Diverse options, personalised touch
With digital-savvy consumers turning to e-commerce to fulfill their shopping needs, they are also expecting brands to offer a diversified range of shopping experiences, with personalised options that cater to the unique needs of each customer.
Delivery, the last-mile of the shopping experience, was among the most dissatisfied areas for those surveyed, with three in four APAC consumers (75%), expecting brands to provide timely and accurate delivery options they could trust, but with just over half (53%) saying this was met in reality. This gap was most prominent for the telco industry in Australia (36% gap), Malaysia (32% gap), Japan (23% gap), and supermarket players in Australia (31% gap) and Singapore (25% gap).
Proactiveness in engaging customers was another area cited as an area of improvement, with just around half of APAC customers who found that brands are actively updating them on relevant specials and new products (51%), providing tailored suggestions based on their purchase history and preferences (45%), and is proactive in anticipating their needs and wants (50%).
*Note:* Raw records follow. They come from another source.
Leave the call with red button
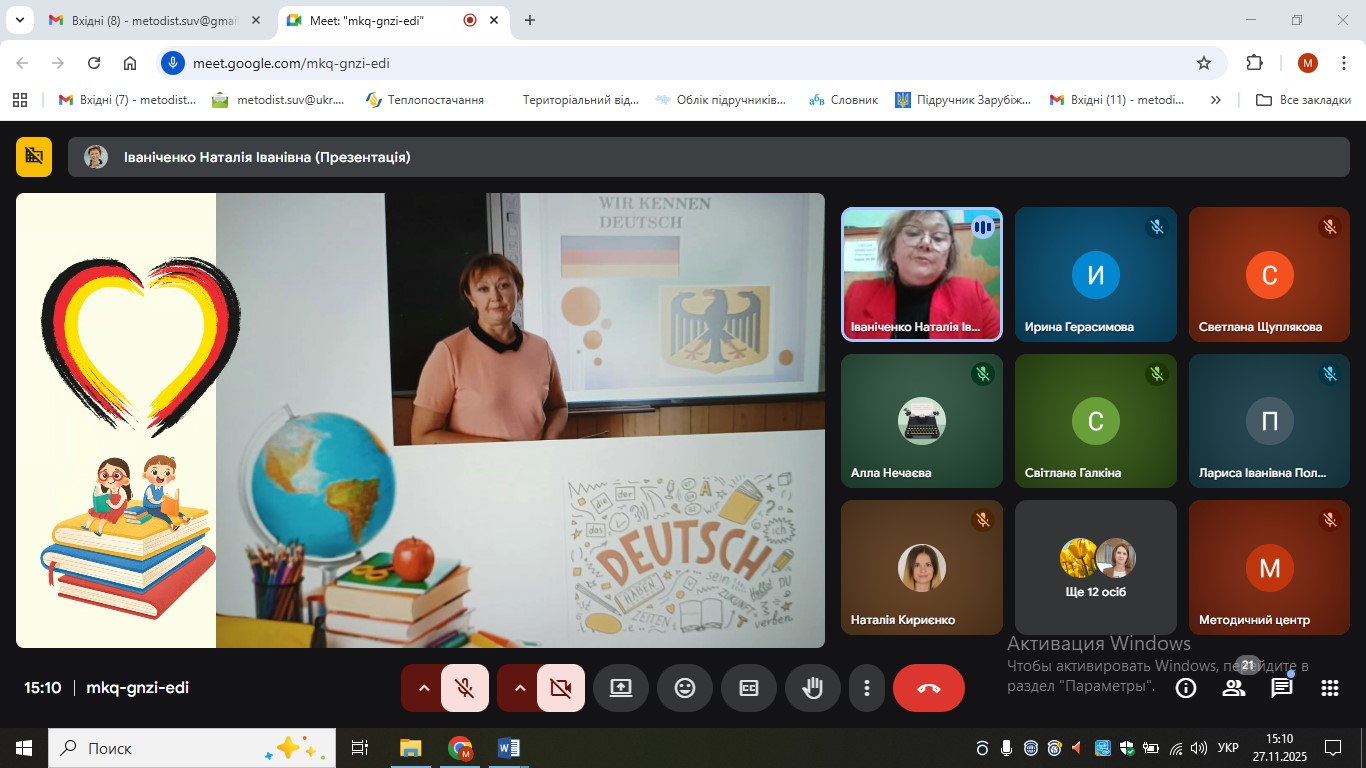This screenshot has width=1366, height=768. 929,688
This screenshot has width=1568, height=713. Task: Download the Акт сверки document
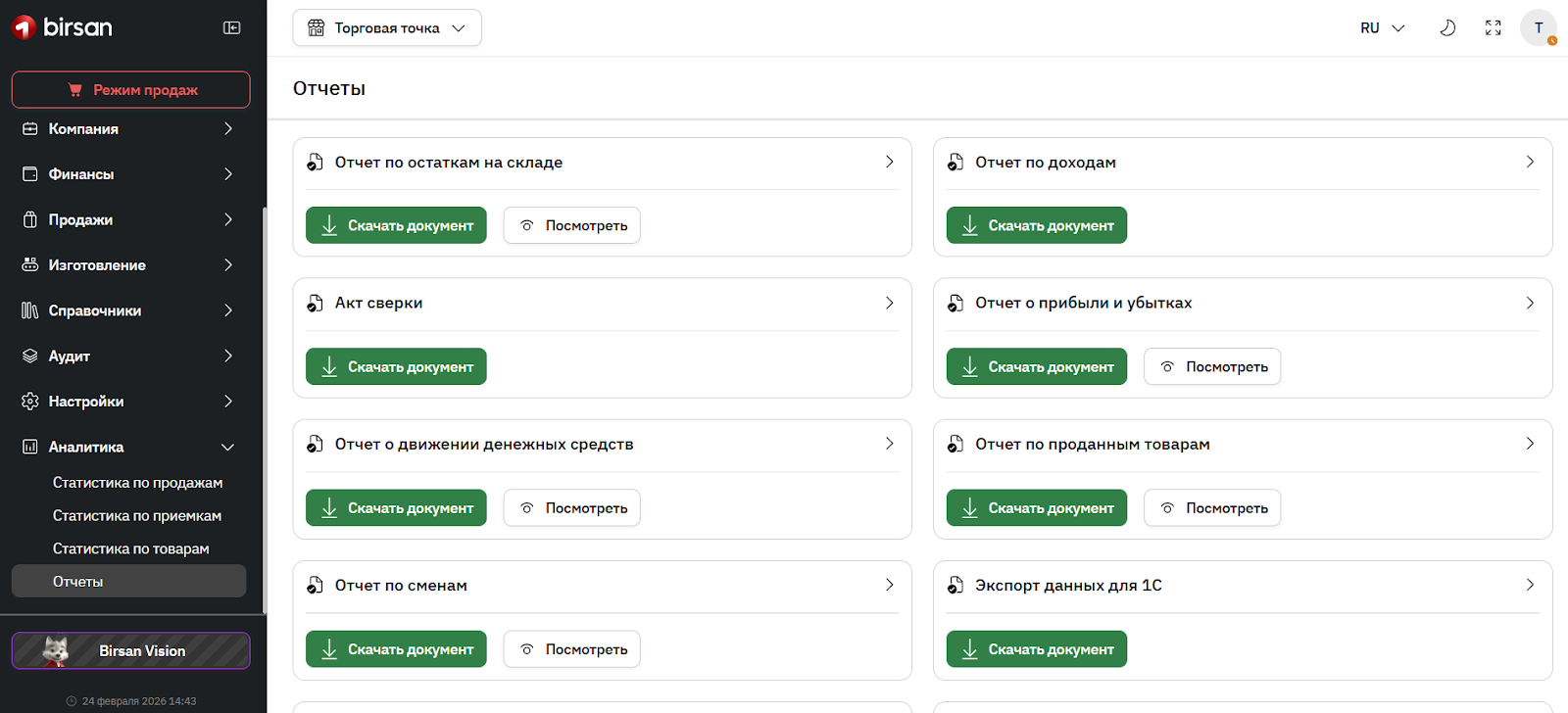coord(396,367)
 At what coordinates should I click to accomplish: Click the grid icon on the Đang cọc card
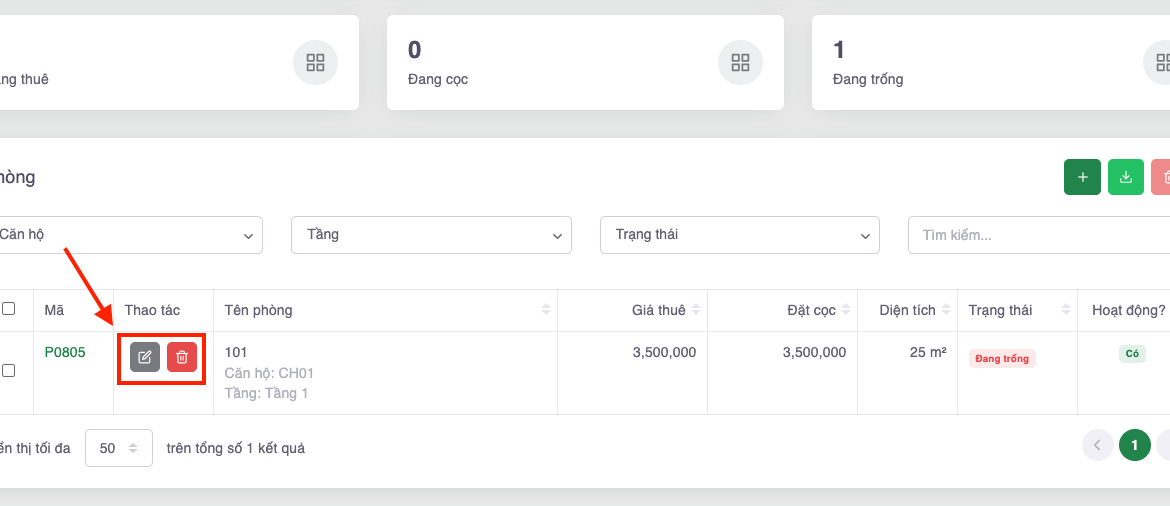[740, 63]

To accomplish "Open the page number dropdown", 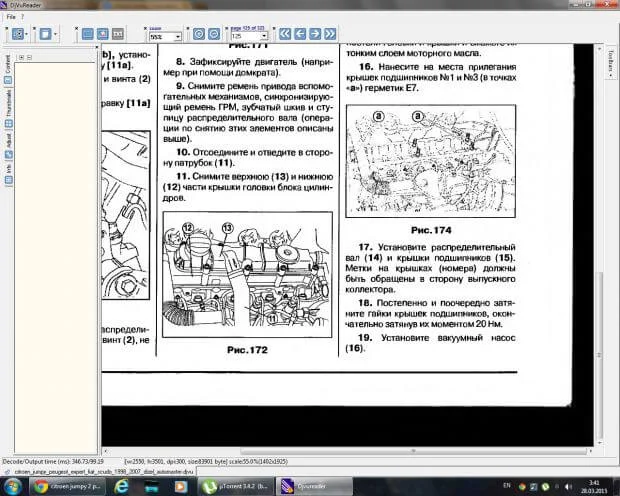I will click(x=264, y=36).
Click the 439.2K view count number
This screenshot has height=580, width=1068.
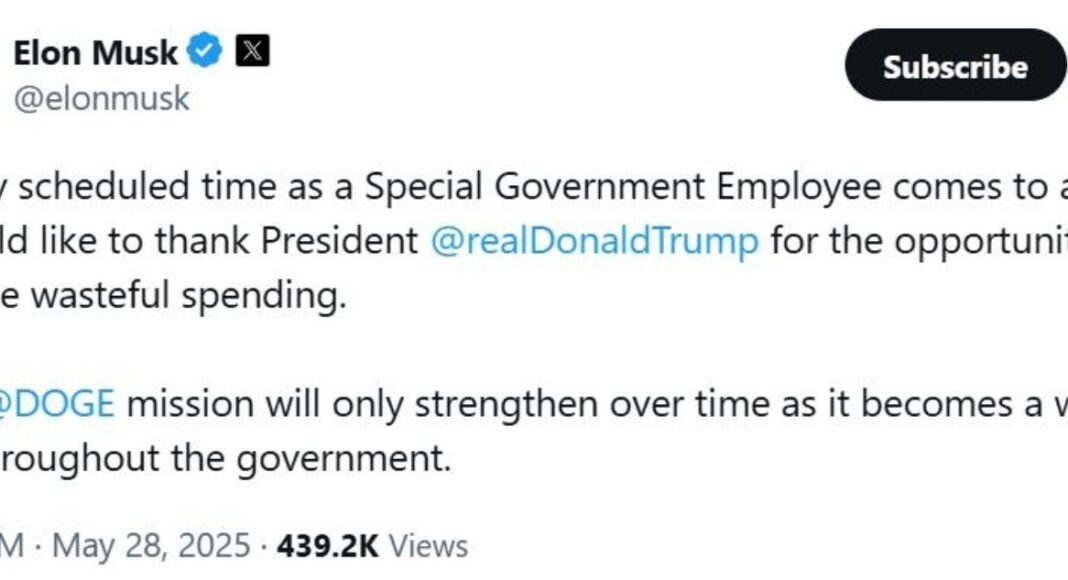pos(327,546)

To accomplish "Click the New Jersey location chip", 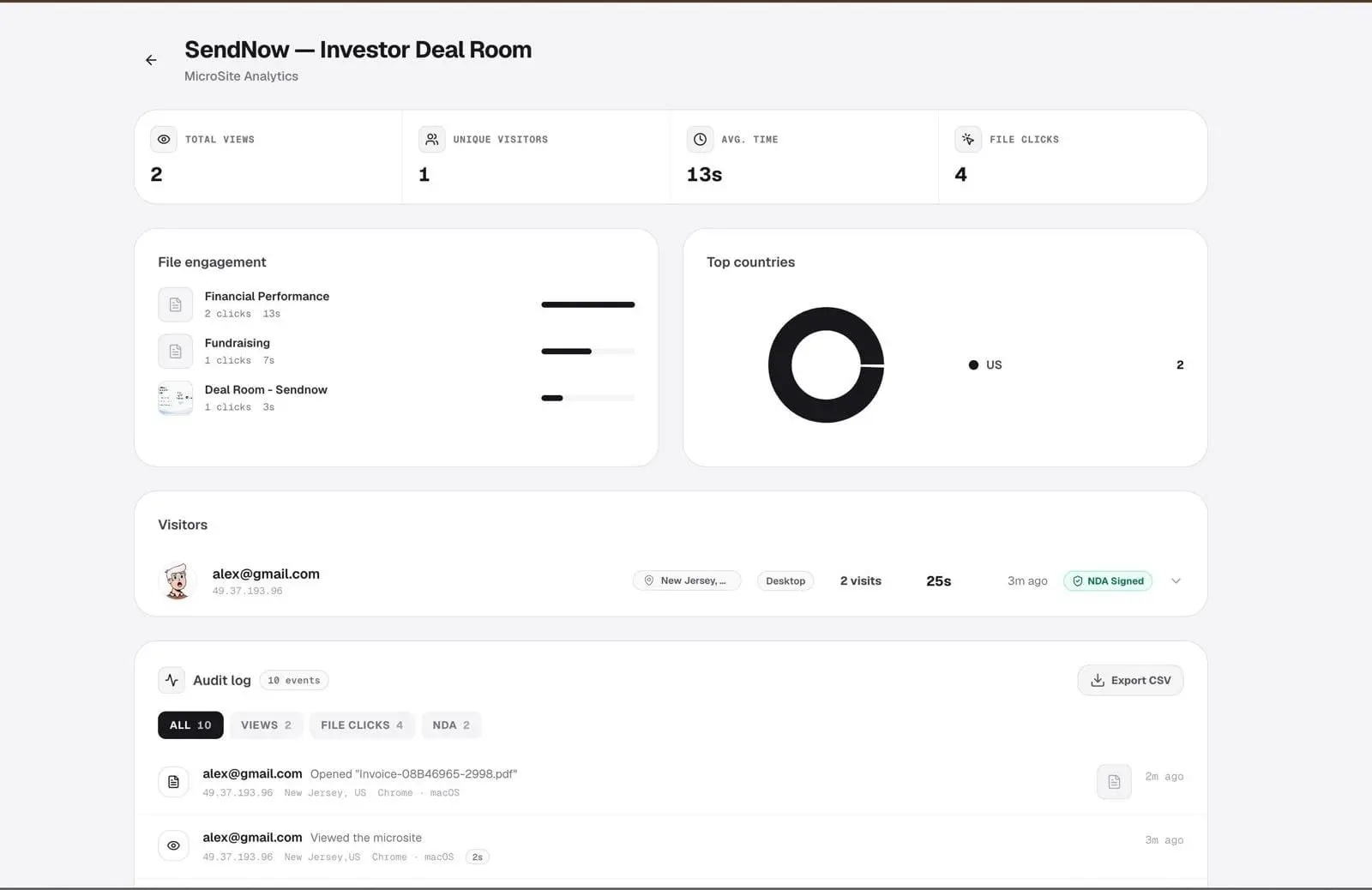I will 687,580.
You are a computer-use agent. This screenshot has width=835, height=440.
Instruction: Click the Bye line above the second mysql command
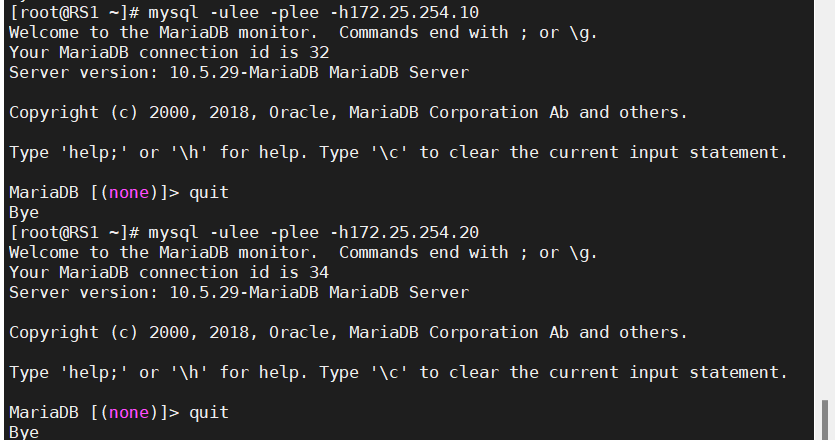click(24, 213)
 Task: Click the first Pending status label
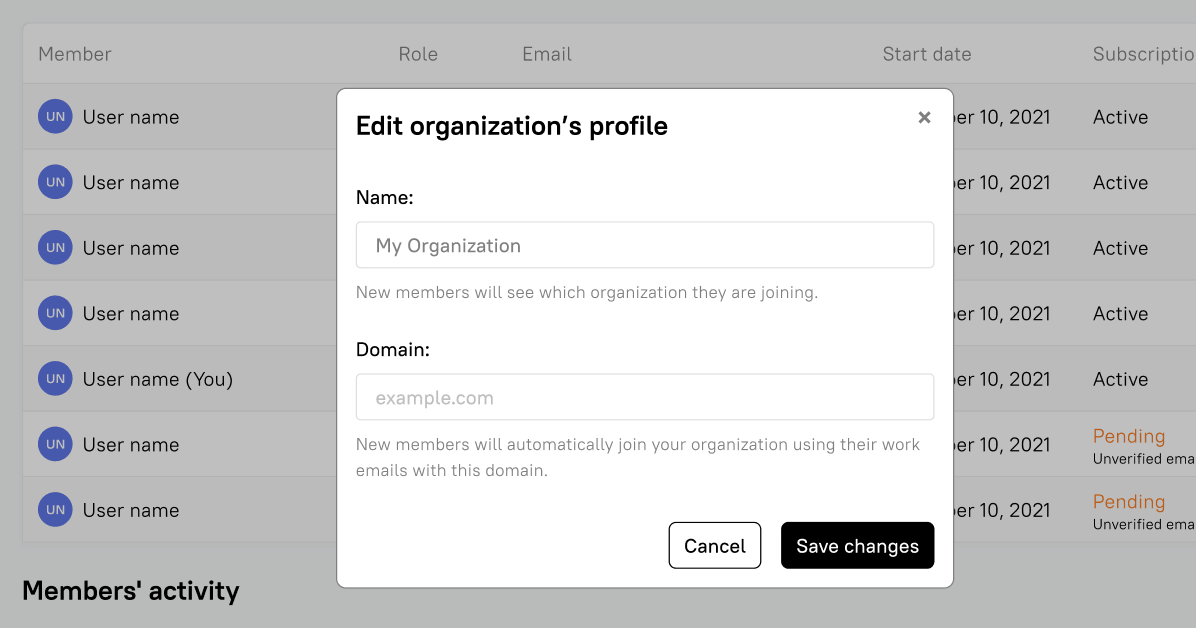click(1129, 436)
APAC customers also want brands to provide omnichannel experiences that enable their lifestyles, with 72% expecting brands to provide them with a network of physical and online stores, and 74% expecting brands to have easy to transact options across multiple channels.
Not taking trust for granted
Having transparency and control over their data and orders is also a key area brands are falling short on, with APAC consumers highlighting shortfalls in the areas that include having full transparency over how their personal data is being used (32% gap), security of private data and not sharing it with third parties (31% gap), obtaining private data from customers to serve them better (25% gap), and making it easy to track their orders and queries (25% gap).
People, planet and prosperity above profits
With APAC consumers placing greater expectations on brands to go beyond transactional customer interactions, brand purpose must now take centre stage to show how businesses are actively demonstrating their care and concern for the environment, their workers, and broader community and society.
With global warming and climate change rising to the forefront of agendas, APAC consumers also cited shortfalls in brands in looking for new ways to recycle and reuse products, packaging materials and materials (18% gap), having specific policies to reduce and report carbon emissions (14% gap), and having a strong focus on sustainability and ethics in sourcing and selling their products (10% gap).